● **Instructions for the task**
Please rewrite the stretch of lines from the one containing "At what coordinates should I click to accomplish: Open" through the one containing "I will pos(201,482).", both included. Keep the requests as they are, and shift every click coordinate in the answers by adding 99.

● **Records provided**

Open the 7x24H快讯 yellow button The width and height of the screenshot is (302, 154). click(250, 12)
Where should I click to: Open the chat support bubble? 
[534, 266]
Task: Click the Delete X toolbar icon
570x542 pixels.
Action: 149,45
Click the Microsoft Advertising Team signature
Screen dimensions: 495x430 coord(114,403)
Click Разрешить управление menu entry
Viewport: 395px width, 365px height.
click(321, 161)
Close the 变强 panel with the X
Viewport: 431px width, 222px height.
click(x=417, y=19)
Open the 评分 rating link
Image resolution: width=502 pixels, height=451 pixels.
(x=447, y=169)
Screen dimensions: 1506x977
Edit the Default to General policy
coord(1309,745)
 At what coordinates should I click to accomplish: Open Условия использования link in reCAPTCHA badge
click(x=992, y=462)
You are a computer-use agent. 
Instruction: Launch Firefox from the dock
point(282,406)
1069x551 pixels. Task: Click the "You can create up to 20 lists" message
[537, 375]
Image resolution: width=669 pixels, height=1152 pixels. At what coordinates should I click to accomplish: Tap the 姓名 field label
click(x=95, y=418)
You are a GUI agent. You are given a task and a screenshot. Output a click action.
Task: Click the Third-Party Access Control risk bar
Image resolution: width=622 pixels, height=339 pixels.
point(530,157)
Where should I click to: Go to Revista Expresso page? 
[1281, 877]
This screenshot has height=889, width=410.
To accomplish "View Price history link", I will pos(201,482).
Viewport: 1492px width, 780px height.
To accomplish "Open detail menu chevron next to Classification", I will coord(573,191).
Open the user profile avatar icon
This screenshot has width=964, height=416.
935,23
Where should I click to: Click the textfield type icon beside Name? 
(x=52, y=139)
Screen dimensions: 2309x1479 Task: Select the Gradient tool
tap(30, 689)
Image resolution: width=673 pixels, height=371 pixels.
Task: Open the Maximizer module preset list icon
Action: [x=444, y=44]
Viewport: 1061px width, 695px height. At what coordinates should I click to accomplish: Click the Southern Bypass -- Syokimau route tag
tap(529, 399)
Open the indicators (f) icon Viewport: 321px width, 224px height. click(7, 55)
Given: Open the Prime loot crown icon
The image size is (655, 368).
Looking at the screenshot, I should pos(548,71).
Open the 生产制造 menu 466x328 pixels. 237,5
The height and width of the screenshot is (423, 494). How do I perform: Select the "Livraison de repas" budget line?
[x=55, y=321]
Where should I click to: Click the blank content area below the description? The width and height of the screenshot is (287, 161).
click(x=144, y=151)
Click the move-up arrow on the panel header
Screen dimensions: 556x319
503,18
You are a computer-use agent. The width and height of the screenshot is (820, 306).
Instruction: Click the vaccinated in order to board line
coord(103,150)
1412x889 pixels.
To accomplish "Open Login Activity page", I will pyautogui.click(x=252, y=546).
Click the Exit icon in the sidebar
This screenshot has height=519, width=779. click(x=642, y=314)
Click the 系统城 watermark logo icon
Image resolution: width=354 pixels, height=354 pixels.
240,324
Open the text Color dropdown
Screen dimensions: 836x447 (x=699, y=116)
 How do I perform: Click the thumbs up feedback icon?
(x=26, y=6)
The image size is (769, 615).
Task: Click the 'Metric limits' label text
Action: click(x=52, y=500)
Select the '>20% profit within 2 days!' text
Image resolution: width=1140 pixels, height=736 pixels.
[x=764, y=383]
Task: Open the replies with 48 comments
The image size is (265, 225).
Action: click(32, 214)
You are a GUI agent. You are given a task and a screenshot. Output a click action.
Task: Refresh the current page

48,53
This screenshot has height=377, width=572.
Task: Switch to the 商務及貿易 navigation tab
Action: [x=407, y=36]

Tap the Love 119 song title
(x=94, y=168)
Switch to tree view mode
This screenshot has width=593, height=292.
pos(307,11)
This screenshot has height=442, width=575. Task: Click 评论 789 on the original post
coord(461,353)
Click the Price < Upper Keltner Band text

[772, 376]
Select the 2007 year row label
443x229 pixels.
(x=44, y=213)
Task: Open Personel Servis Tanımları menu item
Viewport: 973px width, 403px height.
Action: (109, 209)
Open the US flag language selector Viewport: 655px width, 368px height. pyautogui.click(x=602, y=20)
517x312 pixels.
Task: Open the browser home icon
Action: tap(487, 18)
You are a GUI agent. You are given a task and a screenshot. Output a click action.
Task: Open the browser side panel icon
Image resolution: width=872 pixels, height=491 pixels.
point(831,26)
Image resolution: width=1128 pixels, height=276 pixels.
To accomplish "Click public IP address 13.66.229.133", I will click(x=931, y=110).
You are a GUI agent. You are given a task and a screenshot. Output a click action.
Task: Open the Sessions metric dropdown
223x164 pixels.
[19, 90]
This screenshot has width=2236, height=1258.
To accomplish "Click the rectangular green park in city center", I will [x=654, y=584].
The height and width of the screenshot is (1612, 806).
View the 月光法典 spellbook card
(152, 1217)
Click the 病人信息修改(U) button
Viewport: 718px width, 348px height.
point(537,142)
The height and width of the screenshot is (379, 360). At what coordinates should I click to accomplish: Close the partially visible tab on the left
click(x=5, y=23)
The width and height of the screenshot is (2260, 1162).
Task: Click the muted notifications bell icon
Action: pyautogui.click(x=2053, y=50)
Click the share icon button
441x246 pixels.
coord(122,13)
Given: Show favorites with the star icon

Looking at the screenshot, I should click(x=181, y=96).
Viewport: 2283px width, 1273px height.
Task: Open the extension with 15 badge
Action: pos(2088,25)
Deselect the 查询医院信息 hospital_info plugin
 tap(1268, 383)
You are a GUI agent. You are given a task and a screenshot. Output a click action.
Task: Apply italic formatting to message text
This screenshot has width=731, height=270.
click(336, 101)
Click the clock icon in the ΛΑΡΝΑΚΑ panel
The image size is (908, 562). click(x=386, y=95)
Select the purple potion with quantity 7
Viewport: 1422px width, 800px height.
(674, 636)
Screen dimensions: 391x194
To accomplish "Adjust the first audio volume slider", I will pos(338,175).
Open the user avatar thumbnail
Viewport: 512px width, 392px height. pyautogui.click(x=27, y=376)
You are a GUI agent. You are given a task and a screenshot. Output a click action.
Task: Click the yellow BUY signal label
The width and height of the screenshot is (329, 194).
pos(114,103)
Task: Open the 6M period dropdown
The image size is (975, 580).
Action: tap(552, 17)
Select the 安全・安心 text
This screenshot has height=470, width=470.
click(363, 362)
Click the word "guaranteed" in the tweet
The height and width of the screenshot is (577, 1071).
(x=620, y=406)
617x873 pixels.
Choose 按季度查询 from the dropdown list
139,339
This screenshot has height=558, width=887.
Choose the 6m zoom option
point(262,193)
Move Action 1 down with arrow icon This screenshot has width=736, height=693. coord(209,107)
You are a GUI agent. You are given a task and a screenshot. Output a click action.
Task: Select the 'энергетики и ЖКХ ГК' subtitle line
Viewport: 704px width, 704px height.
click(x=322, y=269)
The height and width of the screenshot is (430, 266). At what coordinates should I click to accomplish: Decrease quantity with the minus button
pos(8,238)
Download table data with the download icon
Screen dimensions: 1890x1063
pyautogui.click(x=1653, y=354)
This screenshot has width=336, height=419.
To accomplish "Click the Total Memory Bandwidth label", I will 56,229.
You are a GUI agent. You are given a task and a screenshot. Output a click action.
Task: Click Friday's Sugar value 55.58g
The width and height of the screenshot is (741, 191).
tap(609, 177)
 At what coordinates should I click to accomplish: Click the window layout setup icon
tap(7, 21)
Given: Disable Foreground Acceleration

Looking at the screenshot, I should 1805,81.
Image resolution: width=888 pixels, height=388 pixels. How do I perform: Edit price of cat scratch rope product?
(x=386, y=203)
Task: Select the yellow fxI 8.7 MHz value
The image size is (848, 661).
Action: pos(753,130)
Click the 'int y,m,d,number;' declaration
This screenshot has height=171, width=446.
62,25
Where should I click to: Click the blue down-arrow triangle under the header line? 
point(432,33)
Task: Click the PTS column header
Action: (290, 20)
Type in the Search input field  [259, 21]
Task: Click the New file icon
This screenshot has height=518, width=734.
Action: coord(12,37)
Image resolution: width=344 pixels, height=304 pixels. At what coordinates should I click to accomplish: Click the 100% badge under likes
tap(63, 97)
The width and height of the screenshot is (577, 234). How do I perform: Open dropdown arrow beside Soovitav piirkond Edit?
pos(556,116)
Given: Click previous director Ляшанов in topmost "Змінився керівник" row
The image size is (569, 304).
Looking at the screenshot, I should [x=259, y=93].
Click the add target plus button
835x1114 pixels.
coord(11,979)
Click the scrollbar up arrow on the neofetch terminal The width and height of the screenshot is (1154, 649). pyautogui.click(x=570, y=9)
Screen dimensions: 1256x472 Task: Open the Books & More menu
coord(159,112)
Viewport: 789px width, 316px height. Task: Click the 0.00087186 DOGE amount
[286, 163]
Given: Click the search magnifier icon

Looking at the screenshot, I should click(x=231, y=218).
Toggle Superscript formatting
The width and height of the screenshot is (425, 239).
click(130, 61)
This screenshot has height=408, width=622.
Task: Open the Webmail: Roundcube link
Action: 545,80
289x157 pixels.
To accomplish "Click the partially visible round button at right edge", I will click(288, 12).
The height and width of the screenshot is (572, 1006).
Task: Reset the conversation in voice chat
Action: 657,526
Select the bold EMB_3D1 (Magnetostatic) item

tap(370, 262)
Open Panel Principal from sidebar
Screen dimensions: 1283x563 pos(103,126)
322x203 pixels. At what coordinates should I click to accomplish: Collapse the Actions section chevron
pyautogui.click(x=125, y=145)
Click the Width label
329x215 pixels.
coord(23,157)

● **Full response**
 At what coordinates should I click to accomplish: Open Условия использования link in reCAPTCHA badge
click(x=1091, y=561)
You are a computer-use agent. 
Instruction: Launch Firefox from the dock
point(381,505)
1069x551 pixels. Task: Click the "You can create up to 20 lists" message
[636, 474]
Image resolution: width=669 pixels, height=1152 pixels. At what coordinates should I click to accomplish: Tap the 姓名 field label
click(x=194, y=517)
You are a GUI agent. You are given a task and a screenshot. Output a click action.
Task: Click the Third-Party Access Control risk bar
Image resolution: width=622 pixels, height=339 pixels.
point(629,256)
Where should I click to: Go to Revista Expresso page? 
[1380, 976]
This screenshot has height=889, width=410.
To accomplish "View Price history link", I will pos(300,581).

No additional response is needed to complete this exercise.